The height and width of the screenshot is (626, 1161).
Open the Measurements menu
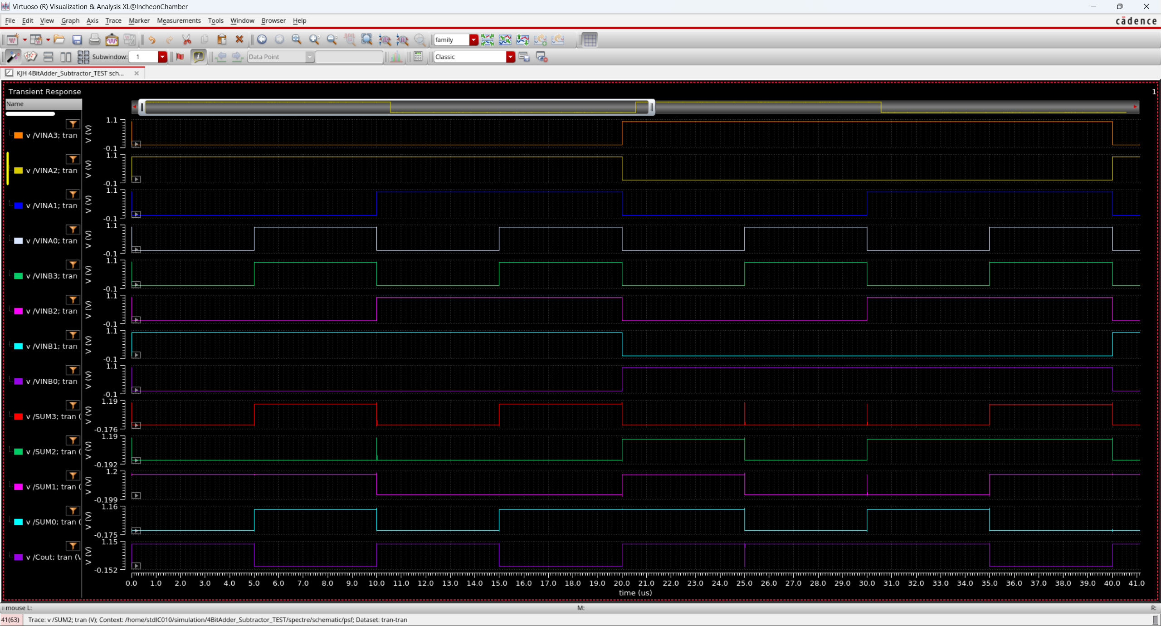pyautogui.click(x=179, y=20)
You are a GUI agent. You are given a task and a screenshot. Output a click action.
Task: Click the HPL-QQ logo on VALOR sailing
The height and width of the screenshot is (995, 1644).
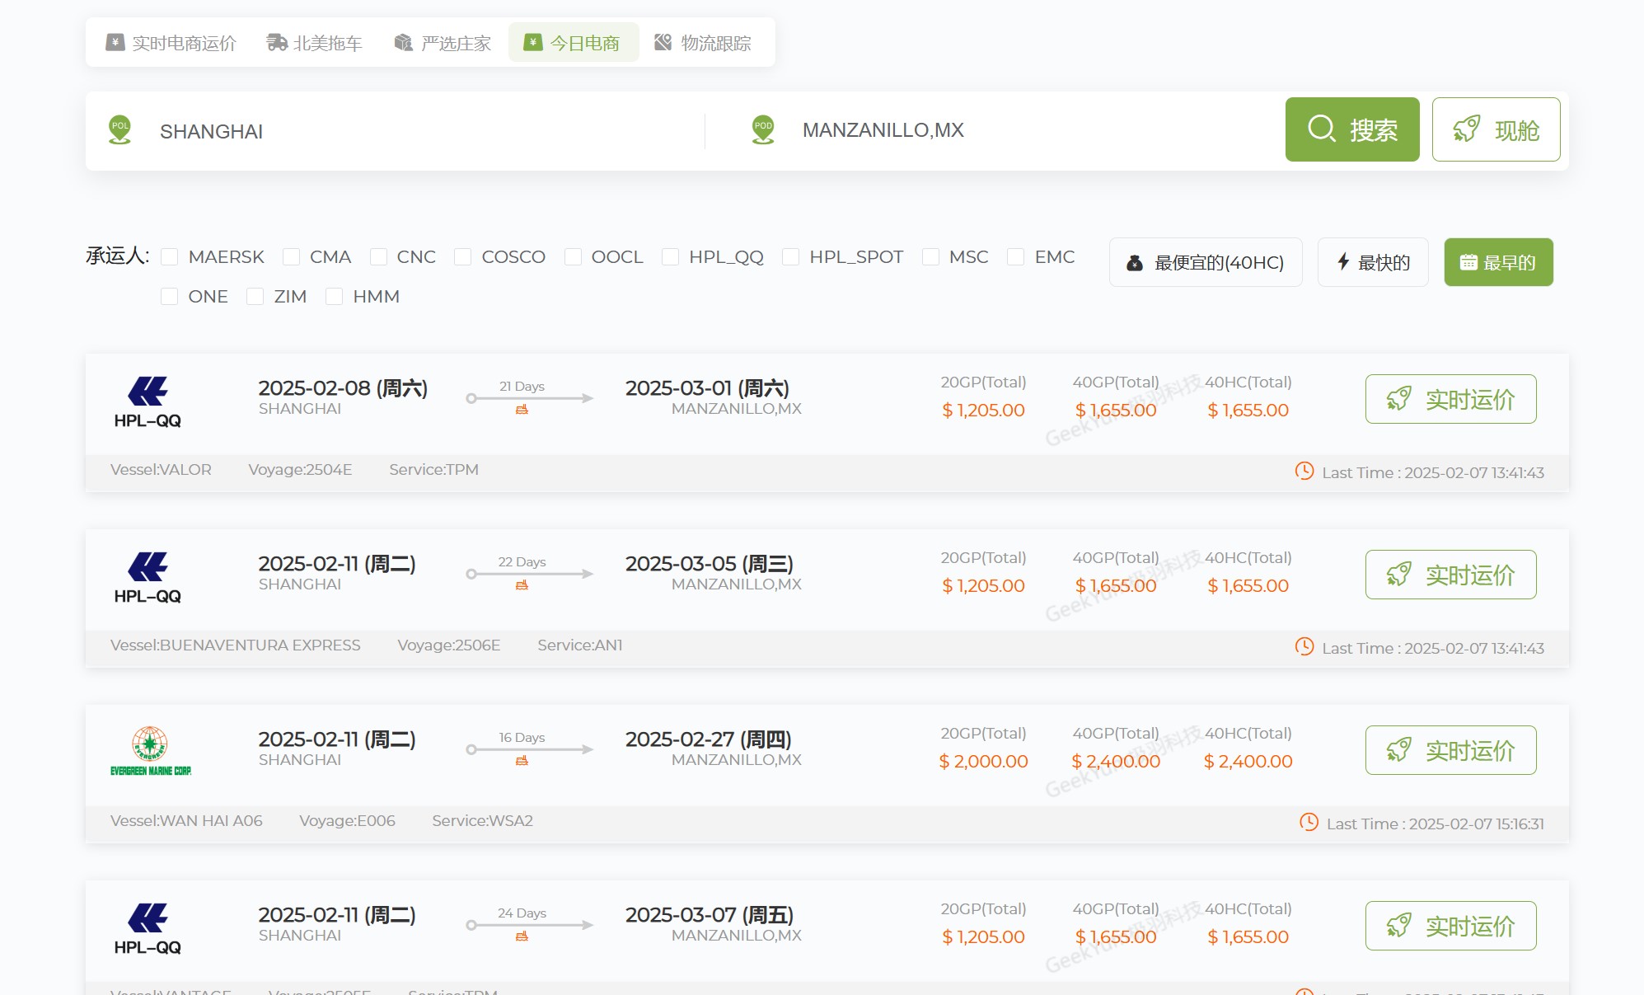tap(148, 401)
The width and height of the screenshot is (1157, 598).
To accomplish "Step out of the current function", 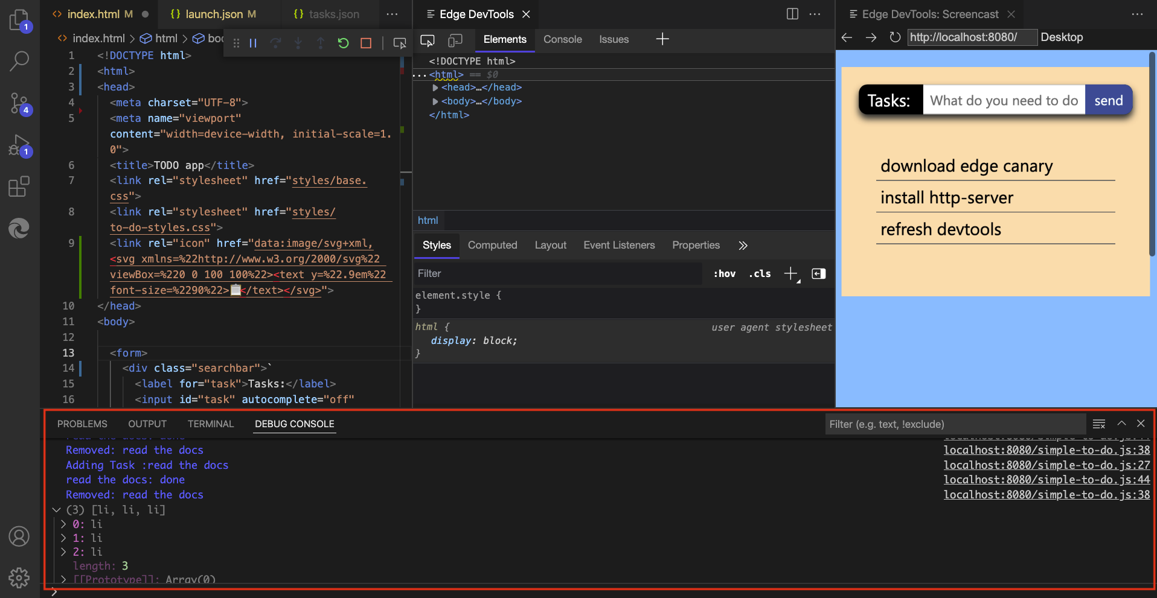I will [320, 42].
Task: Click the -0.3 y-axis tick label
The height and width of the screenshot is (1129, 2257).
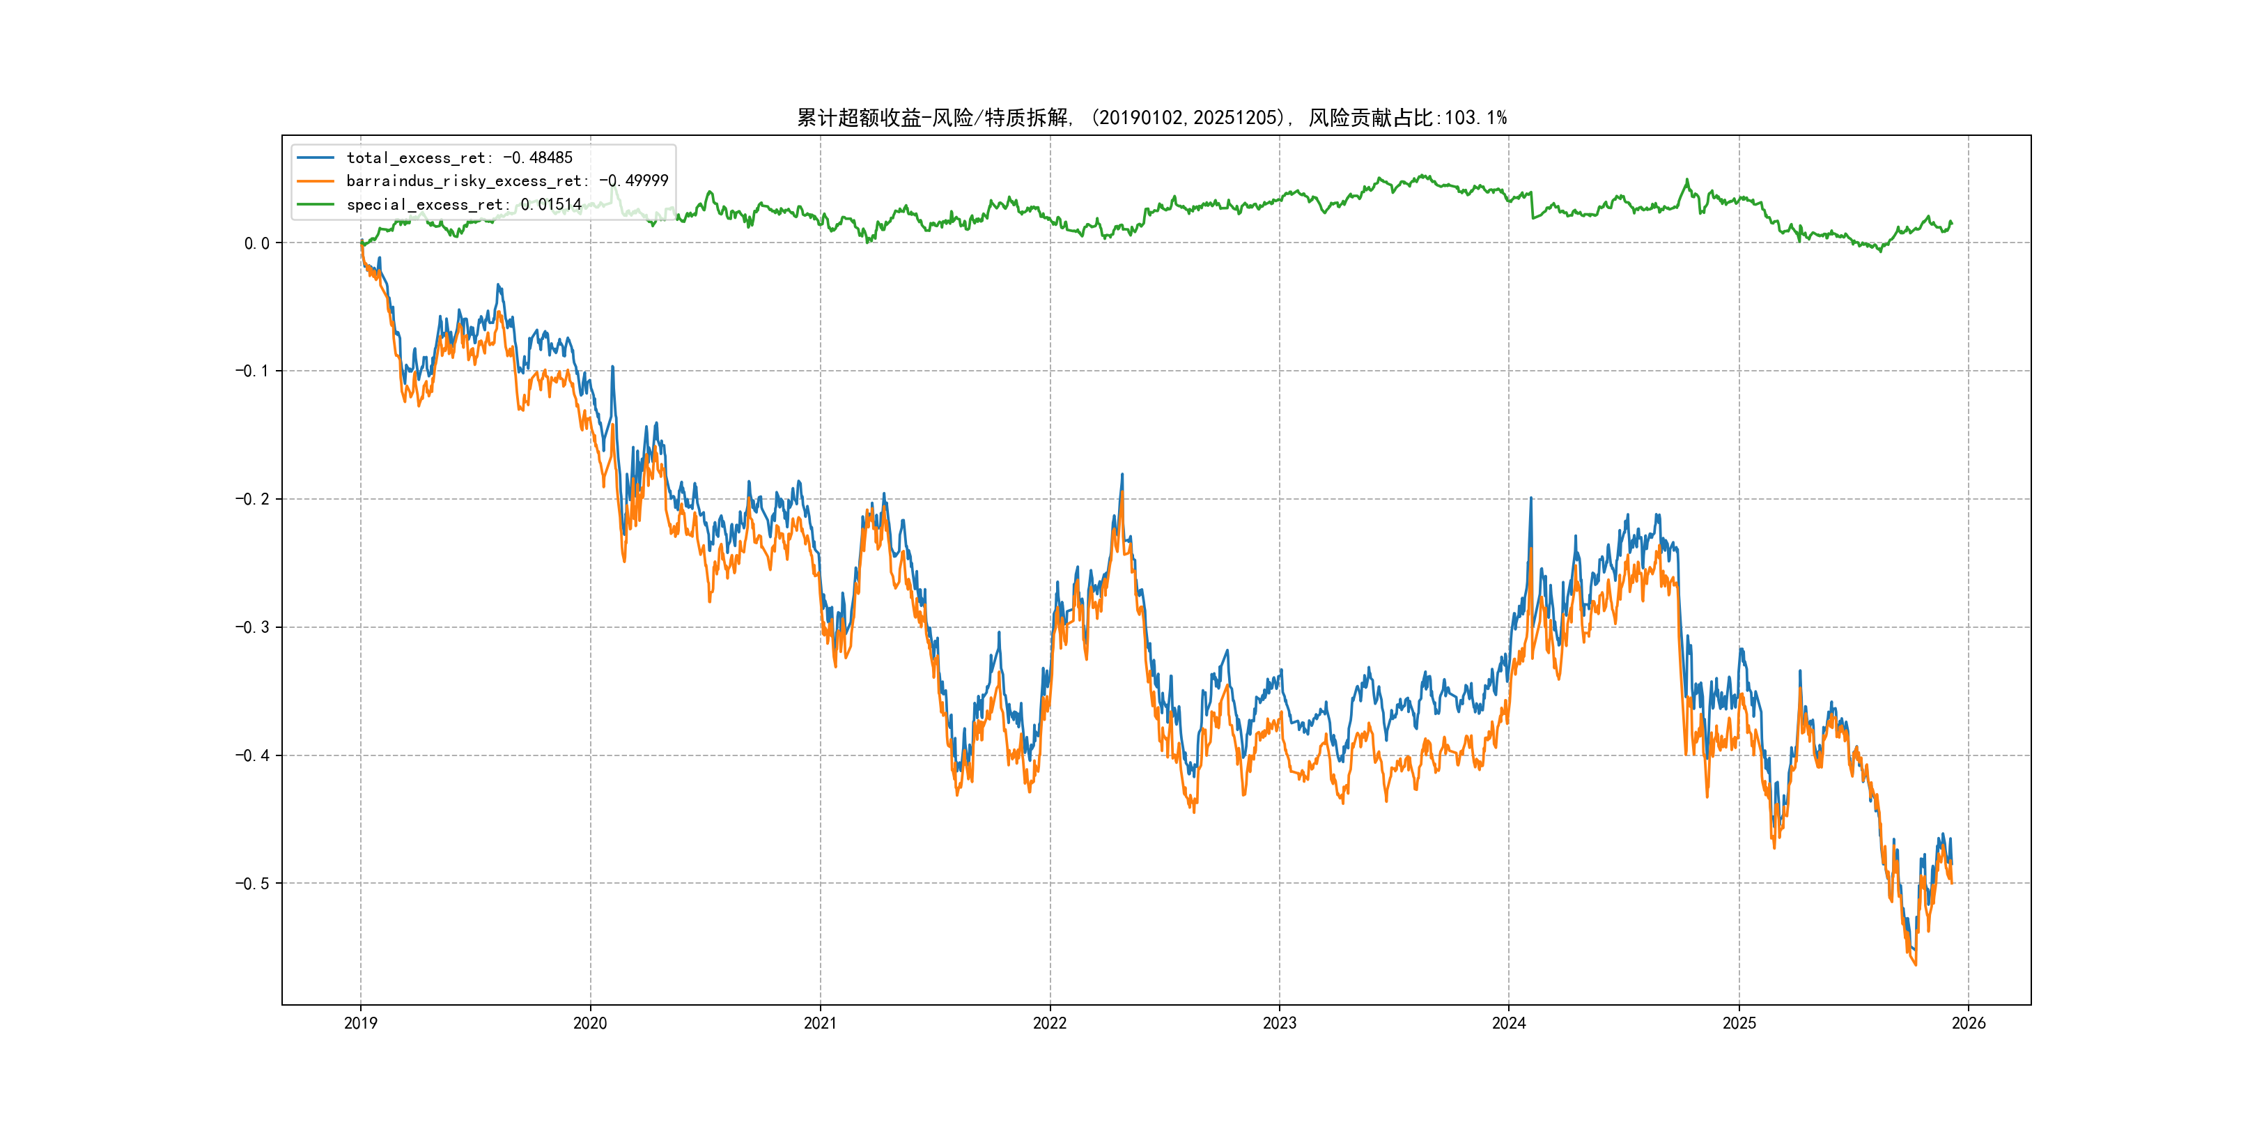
++++++++++
Your reply should hold only the lines from the one that contains "Task: Click the -0.3 y-axis tick label" through the last line of the records above, exact and complete, and no pictures.

Finished exercise
Task: Click the -0.3 y-axis tick label
The height and width of the screenshot is (1129, 2257).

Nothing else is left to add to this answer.